7

This isn't really a complex problem (to my knowledge).

I know in MongoDB you can feed in a string and it automatically tokenizes and performs full-text search using that string as a query.

However, in Django, I have yet to find similar functionality, and all of the examples I've seen have done something along the lines of:

from django.contrib.postgres.search import SearchQuery
query = SearchQuery('foo')

Is the reason people only use one word because SearchQuery can only use one word?

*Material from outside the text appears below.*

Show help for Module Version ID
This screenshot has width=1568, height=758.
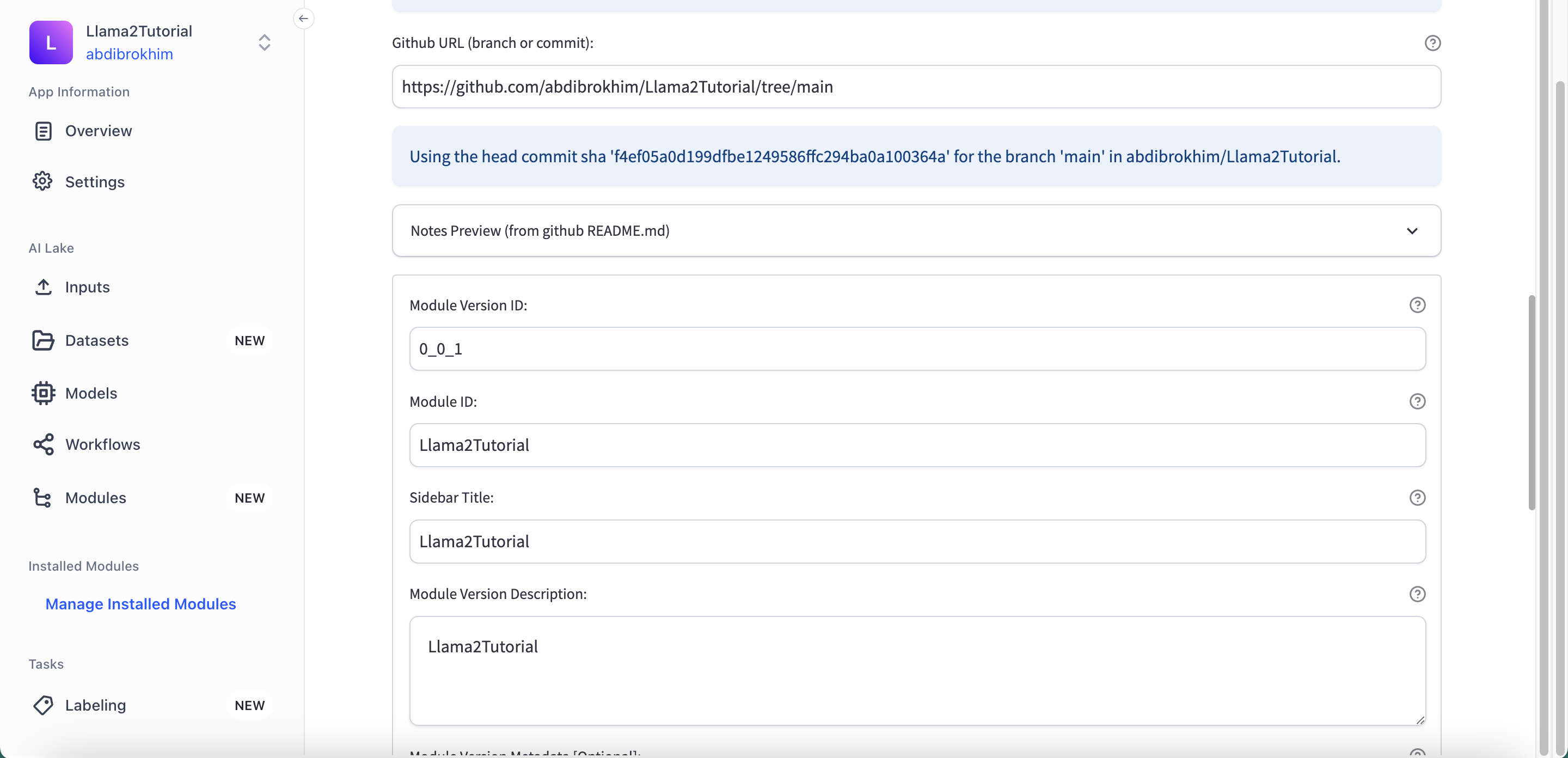tap(1417, 305)
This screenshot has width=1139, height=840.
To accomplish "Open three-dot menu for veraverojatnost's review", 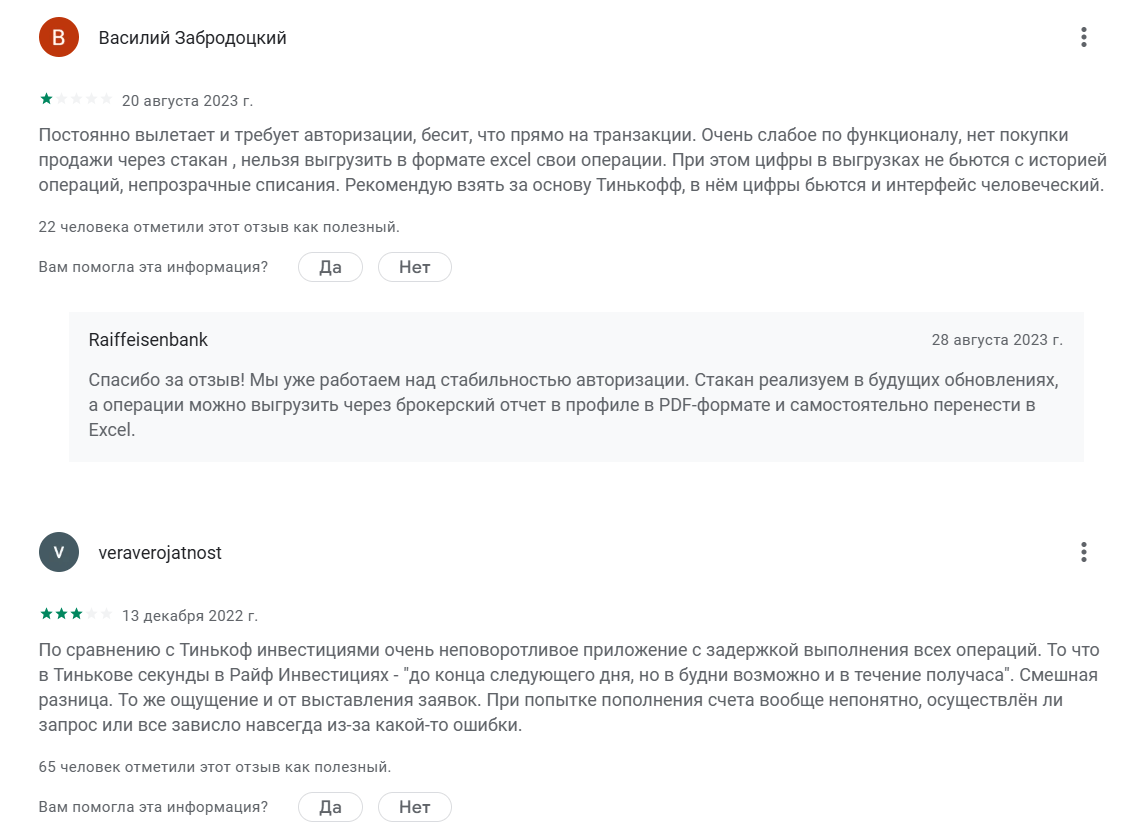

What I want to know is how to perform full-text search with multiple words. Is it as easy as doing

from django.contrib.postgres.search import SearchQuery
query = SearchQuery('foo and also bar')

? Or does it need to be more complicated than that?

Quontas
  • 400
  • 1
  • 3
  • 19

3 Answers3

3

To perform Full Text Search with Django you have to combine using GiN index with SearchVector.
Here is full working example what I used somewhere. It works also on 2+ words in a query and searches them in 3 fields.

Chiefir
  • 2,561
  • 1
  • 27
  • 46
  • The issue I encounter when searching is that the querying does not function as intended when I have a vector of "foo and bar" and a query of "foo but baz". In my mind, the document containing the vector should be found when searching on the query, but it does not come up. – Quontas Jun 17 '18 at 17:55
  • No, it should not, your vector does not contain word 'but'. – Chiefir Jun 17 '18 at 18:00
  • I see. Is there any way to have my querying behave so that the results are ranked based on the number of words that match in both the vector and the query, even if the query has extraneous words in it? – Quontas Jun 17 '18 at 18:03
  • I think with pure Django no. At least I did not manage to fix that. May be have a look on search engines, like Haystack + Whoosh (for beginning) or Solr, or ElasticSearch (far more complicated). – Chiefir Jun 17 '18 at 18:16
  • Yep. But if you some day find a way how to solve this problem - let me know, I have the same problem in 1 of my projects :) – Chiefir Jun 17 '18 at 18:43
  • Something that just occurred to me would be splitting the string up into individual terms, creating a searchquery for each of those, and then ORing those together – Quontas Jun 17 '18 at 18:45
  • Yep, I thought about something similar, but that looks so low quality... Decided not doing that. – Chiefir Jun 17 '18 at 18:52
  • Also with that you will get a lot of items which will have only 1 word from 3, for example, but will appear on your query. Some kind of "white noise" which you could not get rid. – Chiefir Jun 17 '18 at 19:03
  • For the purposes of what I'm doing (this specific use of full text search is not user facing, it's used to link tables together), I only need the first one so that might work for me. – Quontas Jun 17 '18 at 19:04
1

By default, SearchQuery uses search_type="plain", which when passed multiple words finds results that contain all the words anywhere in the result. This is the same as using the search_type="raw" with the & (and) operator. In summary, all these queries do the same:

SearchQuery("foo and also bar")
SearchQuery("foo and also bar", search_type="plain")
SearchQuery("foo & and & also & bar", search_type="raw")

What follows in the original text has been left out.